* _The input_:

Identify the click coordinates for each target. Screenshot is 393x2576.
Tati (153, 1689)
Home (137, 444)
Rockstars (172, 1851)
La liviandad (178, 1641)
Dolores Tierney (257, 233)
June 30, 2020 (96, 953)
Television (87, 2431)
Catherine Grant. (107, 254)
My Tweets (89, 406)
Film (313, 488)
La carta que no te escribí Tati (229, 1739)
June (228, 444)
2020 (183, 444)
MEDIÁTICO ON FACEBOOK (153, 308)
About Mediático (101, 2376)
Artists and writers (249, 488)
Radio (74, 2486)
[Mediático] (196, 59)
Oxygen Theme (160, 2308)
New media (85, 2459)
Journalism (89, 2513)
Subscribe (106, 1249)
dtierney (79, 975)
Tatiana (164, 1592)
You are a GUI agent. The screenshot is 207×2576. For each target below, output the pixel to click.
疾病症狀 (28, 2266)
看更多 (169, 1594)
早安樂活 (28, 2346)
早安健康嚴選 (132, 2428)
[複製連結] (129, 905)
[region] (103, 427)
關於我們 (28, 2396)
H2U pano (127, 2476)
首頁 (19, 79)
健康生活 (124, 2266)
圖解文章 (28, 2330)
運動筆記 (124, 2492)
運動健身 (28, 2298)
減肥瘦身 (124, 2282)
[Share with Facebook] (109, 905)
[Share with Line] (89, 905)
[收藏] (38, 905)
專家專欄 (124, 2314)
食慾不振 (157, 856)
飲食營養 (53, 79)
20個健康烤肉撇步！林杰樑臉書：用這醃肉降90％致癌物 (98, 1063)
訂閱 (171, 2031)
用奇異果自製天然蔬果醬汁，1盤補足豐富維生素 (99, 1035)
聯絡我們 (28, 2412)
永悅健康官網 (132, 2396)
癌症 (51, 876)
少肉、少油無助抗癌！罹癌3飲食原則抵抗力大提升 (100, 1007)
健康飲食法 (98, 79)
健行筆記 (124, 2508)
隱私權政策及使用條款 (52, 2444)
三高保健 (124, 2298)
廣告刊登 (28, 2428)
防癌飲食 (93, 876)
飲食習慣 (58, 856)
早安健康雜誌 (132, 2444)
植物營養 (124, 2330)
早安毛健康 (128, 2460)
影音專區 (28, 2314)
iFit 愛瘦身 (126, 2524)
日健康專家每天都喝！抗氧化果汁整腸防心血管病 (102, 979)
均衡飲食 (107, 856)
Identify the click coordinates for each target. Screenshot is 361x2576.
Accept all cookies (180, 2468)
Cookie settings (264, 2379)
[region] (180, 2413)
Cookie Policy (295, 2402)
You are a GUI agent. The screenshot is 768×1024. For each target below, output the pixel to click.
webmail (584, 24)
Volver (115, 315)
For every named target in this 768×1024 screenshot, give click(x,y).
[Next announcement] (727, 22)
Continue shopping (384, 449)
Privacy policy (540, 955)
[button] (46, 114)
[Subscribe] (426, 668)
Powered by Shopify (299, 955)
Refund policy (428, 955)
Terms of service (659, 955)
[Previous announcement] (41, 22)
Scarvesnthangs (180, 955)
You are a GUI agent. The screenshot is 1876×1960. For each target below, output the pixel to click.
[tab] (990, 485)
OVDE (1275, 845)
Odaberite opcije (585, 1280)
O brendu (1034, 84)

* _What this task involves_: Each line above from the one with "隱私權政策及使用條款 (52, 2444)" up to and including the one with "You are a GUI agent. The screenshot is 768×1024." must be set down exactly, and no line outside that span may appear.

* _The answer_:
隱私權政策及使用條款 (52, 2444)
三高保健 (124, 2298)
廣告刊登 (28, 2428)
防癌飲食 (93, 876)
飲食習慣 (58, 856)
早安健康雜誌 (132, 2444)
植物營養 (124, 2330)
早安毛健康 (128, 2460)
影音專區 (28, 2314)
iFit 愛瘦身 (126, 2524)
日健康專家每天都喝！抗氧化果汁整腸防心血管病 (102, 979)
均衡飲食 (107, 856)
Identify the click coordinates for each target. Screenshot is 361x2576.
Accept all cookies (180, 2468)
Cookie settings (264, 2379)
[region] (180, 2413)
Cookie Policy (295, 2402)
You are a GUI agent. The screenshot is 768×1024. For each target below, output the pixel to click.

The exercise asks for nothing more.